# [Task instructions]
Return, from the lines below, each one that includes the word "computer".

Stored records:

★ ★ ★ ★

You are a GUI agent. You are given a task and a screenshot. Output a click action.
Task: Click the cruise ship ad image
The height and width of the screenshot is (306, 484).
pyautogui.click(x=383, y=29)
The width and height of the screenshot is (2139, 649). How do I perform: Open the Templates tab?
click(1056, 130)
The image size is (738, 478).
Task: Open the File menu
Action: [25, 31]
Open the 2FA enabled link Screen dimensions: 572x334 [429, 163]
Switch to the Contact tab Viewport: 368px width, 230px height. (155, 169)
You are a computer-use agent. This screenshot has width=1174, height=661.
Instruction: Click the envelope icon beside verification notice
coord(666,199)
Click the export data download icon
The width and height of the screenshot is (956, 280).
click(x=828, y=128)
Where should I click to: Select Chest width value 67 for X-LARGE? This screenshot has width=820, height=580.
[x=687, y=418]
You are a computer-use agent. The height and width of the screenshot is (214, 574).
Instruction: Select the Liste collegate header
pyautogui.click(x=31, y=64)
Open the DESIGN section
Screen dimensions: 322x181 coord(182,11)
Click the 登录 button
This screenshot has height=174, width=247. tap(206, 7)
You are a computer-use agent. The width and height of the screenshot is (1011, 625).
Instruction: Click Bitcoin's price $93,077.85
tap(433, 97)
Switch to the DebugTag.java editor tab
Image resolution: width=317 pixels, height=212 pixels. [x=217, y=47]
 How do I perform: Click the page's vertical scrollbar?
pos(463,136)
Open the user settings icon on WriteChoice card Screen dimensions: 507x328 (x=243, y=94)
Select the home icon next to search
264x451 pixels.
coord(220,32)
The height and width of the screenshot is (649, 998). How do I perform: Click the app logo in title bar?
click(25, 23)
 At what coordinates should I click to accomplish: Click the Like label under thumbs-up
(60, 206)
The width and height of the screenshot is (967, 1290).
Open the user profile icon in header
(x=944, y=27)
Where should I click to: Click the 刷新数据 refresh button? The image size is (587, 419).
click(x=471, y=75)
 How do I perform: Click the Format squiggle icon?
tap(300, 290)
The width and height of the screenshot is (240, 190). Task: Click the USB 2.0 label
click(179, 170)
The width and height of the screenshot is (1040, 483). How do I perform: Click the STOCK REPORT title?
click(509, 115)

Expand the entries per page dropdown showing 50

★ ★ ★ ★

# [Final answer]
You are a computer-use agent. This screenshot has width=1174, height=661.
You are a computer-use agent. The height and width of the screenshot is (214, 574).
You are a computer-use agent. The width and height of the screenshot is (1011, 625).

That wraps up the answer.